How To
How ToMay 7, 2026

How to Spot Fake Gold: 7 Tests Every Buyer Must Know

A woman in Dubai paid AED 14,700 for what a street vendor assured her was a 50-gram 22K gold necklace. At today's live price of AED 357.19 per gram for 22K, that necklace should have cost AED 17,860 — the suspiciously low price was the first warning sign she ignored. By the time she reached a licensed jeweler, she was holding brass with gold plating worth roughly AED 180. This happens every week across the GCC and Egypt, and almost every case involves a buyer who simply didn't know what to check.

Why the Stakes Have Never Been Higher

Gold is not a casual purchase right now. With spot prices sitting at $3,300 per troy ounce as of May 7, 2026, a single gram of genuine 24K gold costs $106.10 — that's EGP 5,267.74 in Egypt, SAR 397.87 in Saudi Arabia, or KWD 32.57 in Kuwait. A modest 10-gram bracelet in 18K should cost you approximately AED 2,922 in the UAE or QAR 2,897 in Qatar. When you're handing over that kind of money, the five minutes it takes to run basic verification tests is not optional — it's elementary due diligence.

Counterfeit gold comes in several forms: gold-plated base metals (usually brass or copper), gold-filled pieces (a thicker gold layer over cheap metal), tungsten bars coated in gold (tungsten's density is nearly identical to gold, making it the most dangerous fake for bullion buyers), and low-karat pieces sold as higher karat. Sellers exploit buyer trust, unfamiliarity with testing, and the social awkwardness of appearing suspicious. None of those are good reasons to lose thousands of dirhams, riyals, or pounds.

Tests You Can Do Immediately — No Equipment Required

The Float Test Gold is extraordinarily dense. Pure 24K gold has a density of 19.3 grams per cubic centimeter. Drop your piece into a glass of water. Real gold sinks immediately and decisively.
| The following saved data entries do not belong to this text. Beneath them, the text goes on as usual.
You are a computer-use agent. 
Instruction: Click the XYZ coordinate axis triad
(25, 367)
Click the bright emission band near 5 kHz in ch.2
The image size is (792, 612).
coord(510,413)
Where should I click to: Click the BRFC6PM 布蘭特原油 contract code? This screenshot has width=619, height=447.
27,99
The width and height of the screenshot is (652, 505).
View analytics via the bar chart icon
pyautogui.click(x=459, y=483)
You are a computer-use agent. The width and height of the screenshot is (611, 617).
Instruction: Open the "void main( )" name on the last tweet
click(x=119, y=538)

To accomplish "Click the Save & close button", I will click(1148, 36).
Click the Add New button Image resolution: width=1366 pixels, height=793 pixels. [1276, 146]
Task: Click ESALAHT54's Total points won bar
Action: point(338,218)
If it floats, hovers mid-water, or sinks slowly, you're looking at a lighter base metal. This test won't catch tungsten fakes (tungsten density is 19.25 g/cm³, almost identical to gold), but it eliminates the vast majority of brass and aluminum-based counterfeits within seconds. Use a tall, clear glass — the deeper the water, the more obvious the result.

The Magnet Test Gold is non-magnetic. Bring a strong neodymium magnet — available in any hardware store across Riyadh, Cairo, or Abu Dhabi for under SAR 15 — close to the piece. If the piece pulls toward the magnet, snaps to it, or shows any attraction at all, it contains ferrous metal and is not gold. A light attraction to a cheap fridge magnet doesn't tell you much, but a strong rare-earth magnet is conclusive. Note: this test also won't catch tungsten, and some non-gold metals like copper and brass are also non-magnetic, so a passing result here doesn't guarantee authenticity on its own.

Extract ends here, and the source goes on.